Comparison of free serum oxylipin concentrations in hyper- vs. normolipidemic men

Abstract

Oxylipins, the oxidation products of unsaturated fatty acids (FA), are potent endogenous mediators being involved in the regulation of various biological processes such as inflammation, pain and blood coagulation. Compared to oxylipins derived from arachidonic acid (AA) by cyclooxygenase action, i.e. prostanoides, only limited information is available about the endogenous levels of hydroxy-, epoxy- and dihydroxy-FA of linoleic acid (LA), AA, α-linolenic acid (ALA), eicosapentaenoic acid (EPA) and docosahexaenoic acid (DHA) in humans. Particularly, it is unknown how metabolic disorders affect endogenous oxylipin levels in humans. Therefore, in the present study we compared the serum concentrations of 44 oxylipins in 20 normolipidemic with 20 hyperlipidemic (total cholesterol >200 mg/dl; LDL-C>130 mg/dl; TG>150 mg/dl) men (age 29-51 y). The serum concentration varied strongly among subjects. For most hydroxy-, epoxy- and dihydroxy-FA the concentrations were comparable to those in plasma reported in earlier studies.
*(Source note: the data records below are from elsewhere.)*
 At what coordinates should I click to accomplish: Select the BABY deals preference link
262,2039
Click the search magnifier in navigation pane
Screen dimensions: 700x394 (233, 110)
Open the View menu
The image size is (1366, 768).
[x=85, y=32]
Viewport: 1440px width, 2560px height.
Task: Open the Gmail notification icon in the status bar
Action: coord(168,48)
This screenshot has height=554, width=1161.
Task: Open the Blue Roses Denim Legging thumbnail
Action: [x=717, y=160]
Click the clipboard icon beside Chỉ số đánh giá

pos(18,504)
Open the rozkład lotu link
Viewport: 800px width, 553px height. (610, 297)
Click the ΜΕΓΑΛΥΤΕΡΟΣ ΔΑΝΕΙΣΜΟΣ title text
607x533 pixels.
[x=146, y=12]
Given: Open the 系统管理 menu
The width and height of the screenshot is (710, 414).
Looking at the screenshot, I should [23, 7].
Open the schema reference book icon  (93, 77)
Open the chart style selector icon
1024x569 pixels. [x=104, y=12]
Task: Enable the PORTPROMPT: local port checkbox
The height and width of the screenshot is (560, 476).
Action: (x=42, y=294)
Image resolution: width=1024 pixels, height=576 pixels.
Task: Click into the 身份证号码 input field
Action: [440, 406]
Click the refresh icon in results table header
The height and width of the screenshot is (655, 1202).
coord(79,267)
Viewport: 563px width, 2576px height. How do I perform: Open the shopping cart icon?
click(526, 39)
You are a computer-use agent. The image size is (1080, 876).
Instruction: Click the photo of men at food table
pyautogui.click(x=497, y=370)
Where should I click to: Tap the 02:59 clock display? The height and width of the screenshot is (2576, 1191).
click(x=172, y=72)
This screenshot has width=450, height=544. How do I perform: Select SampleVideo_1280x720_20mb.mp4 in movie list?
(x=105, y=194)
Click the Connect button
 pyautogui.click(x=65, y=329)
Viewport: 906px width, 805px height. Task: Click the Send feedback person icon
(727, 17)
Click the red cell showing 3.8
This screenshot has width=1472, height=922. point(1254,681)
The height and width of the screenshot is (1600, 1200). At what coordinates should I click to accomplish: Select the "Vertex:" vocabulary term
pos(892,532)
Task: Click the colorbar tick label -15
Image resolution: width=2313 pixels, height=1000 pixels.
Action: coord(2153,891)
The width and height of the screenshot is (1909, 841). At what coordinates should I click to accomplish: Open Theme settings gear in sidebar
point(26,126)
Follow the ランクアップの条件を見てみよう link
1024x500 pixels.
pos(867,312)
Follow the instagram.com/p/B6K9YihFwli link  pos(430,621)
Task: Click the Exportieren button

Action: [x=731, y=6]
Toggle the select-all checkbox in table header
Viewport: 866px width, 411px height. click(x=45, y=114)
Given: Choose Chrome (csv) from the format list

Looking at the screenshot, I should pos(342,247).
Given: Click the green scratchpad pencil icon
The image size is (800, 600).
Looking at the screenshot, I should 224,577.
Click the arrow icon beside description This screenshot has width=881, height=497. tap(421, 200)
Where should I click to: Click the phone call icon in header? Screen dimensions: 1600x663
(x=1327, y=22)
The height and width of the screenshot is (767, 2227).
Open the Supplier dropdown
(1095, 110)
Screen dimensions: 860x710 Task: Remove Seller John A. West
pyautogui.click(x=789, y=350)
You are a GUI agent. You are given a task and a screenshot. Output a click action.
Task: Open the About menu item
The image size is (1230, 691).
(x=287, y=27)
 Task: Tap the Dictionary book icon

Despite the significant change in blood lipid levels the hyperlipidemic group showed only minor differences in oxylipin levels. The hyperlipidemic subjects had a slightly higher serum concentration of 8,9-DiHETrE, 5-HEPE, 10,11-DiHDPE, and a lower concentration of 12,13-DiHOME, 12-HETE, 9,10-DiHODE, and 12,13-DiHODE compared to normolipidemic subjects. Overall the hydroxy-, epoxy- and dihydroxy-FA levels were not changed suggesting that mild combined hyperlipidemia has no apparent effect on the concentration of circulating oxylipins. By contrast, serum levels of several hydroxy-, epoxy-, and dihydroxy-FA are dependent on the individual status of the parent FA. Particularly, a strong correlation between the EPA content in the erythrocyte membrane and the serum concentration of EPA derived oxylipins was observed. Given that the synthesis of EPA from other n-3 FA in humans is low; this suggests that oxylipin levels can be directly influenced by the diet.

Figure 1

Top: Simplified scheme of the formation of hydroxy-, epoxy- and dihydroxy-fatty acids from their PUFA precursors. Bottom: The structure of several oxylipins are exemplary shown exemplary for the generation of 12-HETE via the lipoxygenase (LOX) pathway and 14(15)-EpETrE and 14,15-DiHETrE by Cytochrom-P450 monooxygenases (CYP) and the soluble epoxide hydrolase (sEH).

Figure 2

Flow chart of recruitment of the human subjects.

Figure 3

Dependence of serum oxylipin levels on parent fatty acid status. Oxylipin levels derived from A) linoleic acid (LA, 18:2 n-6), B) arachidonic acid (AA, 20:4 n-6), C) alpha-linolenic acid (ALA, 18:3 n-3), D) eicosapentaenoic acid (EPA, 20:5 n-3) and E) docosahexaenoic acid (DHA, 22:6 n-3) were compared in tertiles of the whole study population with low and high PUFA percentage in erythrocyte membranes. All results are shown as the mean ± SE. Significant differences were determined by independent sample t-test for normal distributed variables. ¹ Mann-Whitney U test was used for skewed distributed variables.

Figure 4

Serum hydroxy fatty acid ratios depending on parent fatty acid status. Ratios between 5-lipoxygenase (5-LOX) products (A: 5-HETE:5-HEPE), 12-LOX products (B: 12-HETE:12-HEPE), and 15-LOX products (C: 15-HETE:15-HEPE; 15-HETE:13-HODE; 15-HETE:13-HOTrE) were compared between tertiles of the total study population with low and high PUFA status. All results are shown as the mean ± SE of group measurement. Significant differences in group means were determined by independent sample t-test.